The hardest Affair to deal with is the Emotional Affair
You are here because you are hurting or you are fed up or both because you feel that your spouse is having an emotional affair with someone or something besides you. Emotions are complicated and hard to understand things.
You cannot reach into the heart and mind of your spouse and verify how exclusively dedicated they are to you with their heart. You cannot reach into their fantasy life and catch them in the act of having an emotional affair unless they have started a physical affair with a member of the opposite sex.
You are feelings of hurt and sadness probably over-rule the sense of betrayal you might feel, because in the case of no physical contact there is nothing objective to pin on the cheating spouse.
However, jealousy may be the highest felt emotion you might feel, because all of the work you put in to your relationship is still there, while the cheating spouse is giving someone else all of the emotional attention and caring that you rightly deserve and need!
These kind of affairs do not happen in a Vacuum
… Or Maybe they do
The first sign of this kind of behavior is also a sign that there are serious problems in your relationship and most likely both of you have contributed to the emotional dissipation of the marriage. Affairs of this nature do not happen in a vacuum. It is sad to say that many factors are to blame.
Do not beat yourself up about this correlation in un-fulfilling marriages and the possibility of your spouse seeking emotional fulfillment elsewhere. Do something about it. Consider why your relationship drifted apart, try to focus on what part you had in the “Emotional Vacuum” in your marriage and resolve to change those feeling and behaviors toward your spouse.
Confrontation to Fix the Cause
Confront your cheating spouse with your suspicions, but unless you have proof, only work to reconcile the emotional distance between you and try to build trust and honesty so that if doing so works they will confess to their weakness of seeking emotional fulfillment elsewhere.
There is Hope to Restore the Emotional Health of the Marriage
If caught early enough, this is a good sign that your spouse is struggling with their needs not being met and are grappling with the temptation to seek it elsewhere. In fact overwhelmingly, needs not being met in marriage is at epidemic proportions with the amount of infidelity in marriage being reported.
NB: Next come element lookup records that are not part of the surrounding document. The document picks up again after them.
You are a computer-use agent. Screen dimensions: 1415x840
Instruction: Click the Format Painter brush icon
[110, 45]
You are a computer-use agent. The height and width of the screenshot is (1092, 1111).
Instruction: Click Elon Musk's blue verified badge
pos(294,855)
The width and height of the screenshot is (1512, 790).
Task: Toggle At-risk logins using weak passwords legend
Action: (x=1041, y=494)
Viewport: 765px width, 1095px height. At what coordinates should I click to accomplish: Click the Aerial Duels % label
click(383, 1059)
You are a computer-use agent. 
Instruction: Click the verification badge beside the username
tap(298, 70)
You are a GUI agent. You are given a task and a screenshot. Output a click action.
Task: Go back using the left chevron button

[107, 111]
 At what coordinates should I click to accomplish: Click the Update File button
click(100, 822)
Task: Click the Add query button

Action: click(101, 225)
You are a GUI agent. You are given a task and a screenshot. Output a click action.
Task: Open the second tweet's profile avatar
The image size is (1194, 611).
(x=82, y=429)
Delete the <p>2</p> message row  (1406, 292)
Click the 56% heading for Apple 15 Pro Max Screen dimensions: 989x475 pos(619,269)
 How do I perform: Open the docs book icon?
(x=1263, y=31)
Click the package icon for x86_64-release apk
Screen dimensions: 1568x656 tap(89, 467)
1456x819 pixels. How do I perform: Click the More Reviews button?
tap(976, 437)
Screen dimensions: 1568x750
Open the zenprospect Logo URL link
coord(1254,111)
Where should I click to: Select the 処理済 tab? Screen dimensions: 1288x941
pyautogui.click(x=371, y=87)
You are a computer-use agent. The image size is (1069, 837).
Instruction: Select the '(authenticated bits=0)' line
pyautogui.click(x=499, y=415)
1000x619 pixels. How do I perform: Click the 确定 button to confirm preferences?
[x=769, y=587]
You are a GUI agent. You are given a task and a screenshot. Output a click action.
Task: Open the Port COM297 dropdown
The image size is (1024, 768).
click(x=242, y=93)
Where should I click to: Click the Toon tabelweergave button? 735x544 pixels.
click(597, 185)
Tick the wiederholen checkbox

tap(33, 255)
To have a healthy marriage the needs of your spouse over your own is the most important single principal to practice.
Do not hesitate. In this stage you may even prevent the affair. Don’t accuse him or her; just take it as a sign that NOW is the time to get things right with them. It may be too late but this is good sign something is wrong that can be fixed. You can turn to a resource made for those who have discovered that their spouse is cheating and want to do something about it to save the marriage.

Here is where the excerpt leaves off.